What To Do when a child dies in the ED

AAP Recommendations

This prescient clinical report provides pediatric clinicians with a guide to actively help parents and siblings after the death of a child. The following are among the many practical suggestions:
  • Expect that grief after the loss of a child is intense and long lasting.
  • Acknowledge the family's grief. Parents and other family members often experience more pain when the death of a child is not acknowledged. Grieving parents report that they remember painful feelings associated with a friend, family member, or physician who does not contact them.
  • Find an opportunity to meet with the parents. A telephone call to the parents may be helpful, but a face-to-face visit with the parents is best. A simple statement to parents might be, "I'm so sorry to hear about _____'s death. What a terrible loss for you and your family."
  • Don't attempt to alleviate grief by providing advice; it is usually ineffective and could be detrimental.

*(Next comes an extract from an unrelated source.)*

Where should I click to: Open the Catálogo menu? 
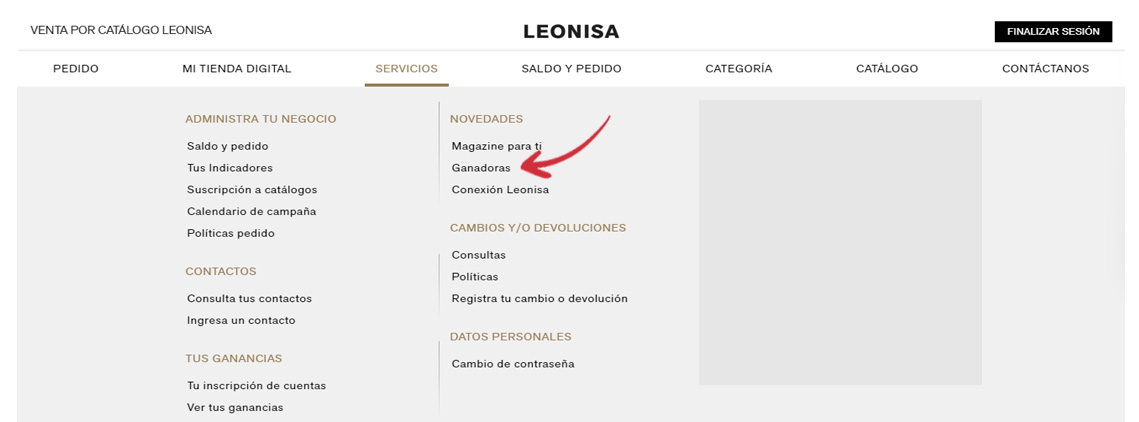pos(886,69)
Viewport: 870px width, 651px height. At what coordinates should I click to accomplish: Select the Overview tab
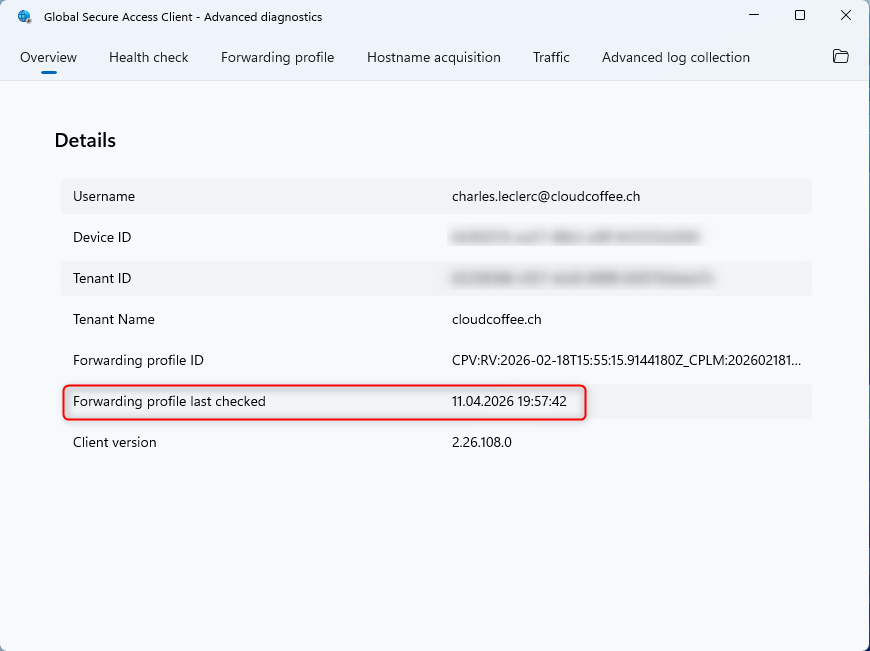click(x=48, y=57)
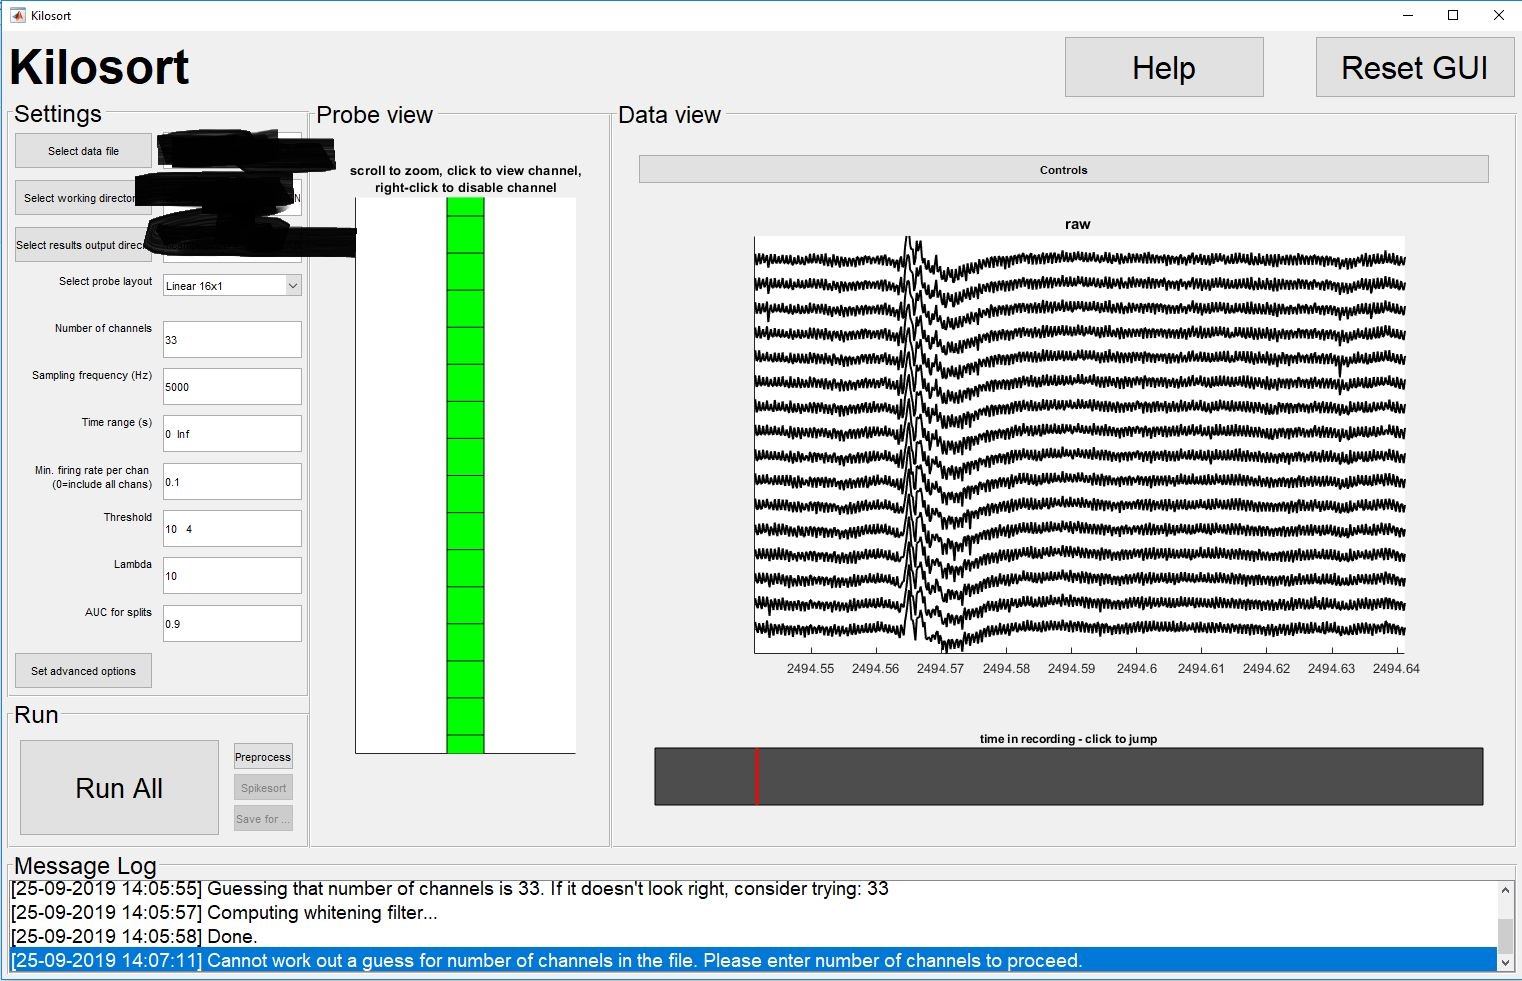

  • Help siblings with the grieving process. Siblings are often "forgotten mourners" when parents are dealing with their own grief. A pediatrician who knows the family is in a position to help siblings according to the child's developmental age (see Pediatrics 2000; 105:445).
  • Community-based self-help groups can provide immediate and ongoing support to a family. A useful website for parents is www.bereavedparentsusa.org.
  • Refer parents or siblings experiencing a complicated grief process to a mental health therapist. Complicated grief is often associated with a preexisting psychiatric condition or a troubled relationship with the child before his or her death.